### SUPPLIED RECORDS:
+ + +
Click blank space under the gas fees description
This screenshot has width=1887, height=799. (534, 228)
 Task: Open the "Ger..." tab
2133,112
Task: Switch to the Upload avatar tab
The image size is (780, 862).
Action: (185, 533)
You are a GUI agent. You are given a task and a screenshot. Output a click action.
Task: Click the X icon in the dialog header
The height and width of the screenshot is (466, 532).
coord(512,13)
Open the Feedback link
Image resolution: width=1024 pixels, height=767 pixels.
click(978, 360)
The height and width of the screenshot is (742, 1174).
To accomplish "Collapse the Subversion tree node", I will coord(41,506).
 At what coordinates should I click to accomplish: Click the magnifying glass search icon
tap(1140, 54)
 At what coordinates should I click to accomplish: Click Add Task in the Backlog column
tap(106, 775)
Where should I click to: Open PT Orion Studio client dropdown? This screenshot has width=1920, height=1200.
+ + +
### WHAT NEEDS TO BE DONE:
Please copy all of the records above word for word.

### FULL OUTPUT:
Click blank space under the gas fees description
This screenshot has width=1887, height=799. (534, 228)
 Task: Open the "Ger..." tab
2133,112
Task: Switch to the Upload avatar tab
The image size is (780, 862).
Action: (185, 533)
You are a GUI agent. You are given a task and a screenshot. Output a click action.
Task: Click the X icon in the dialog header
The height and width of the screenshot is (466, 532).
coord(512,13)
Open the Feedback link
Image resolution: width=1024 pixels, height=767 pixels.
click(978, 360)
The height and width of the screenshot is (742, 1174).
To accomplish "Collapse the Subversion tree node", I will coord(41,506).
 At what coordinates should I click to accomplish: Click the magnifying glass search icon
tap(1140, 54)
 At what coordinates should I click to accomplish: Click Add Task in the Backlog column
tap(106, 775)
Where should I click to: Open PT Orion Studio client dropdown? This screenshot has width=1920, height=1200.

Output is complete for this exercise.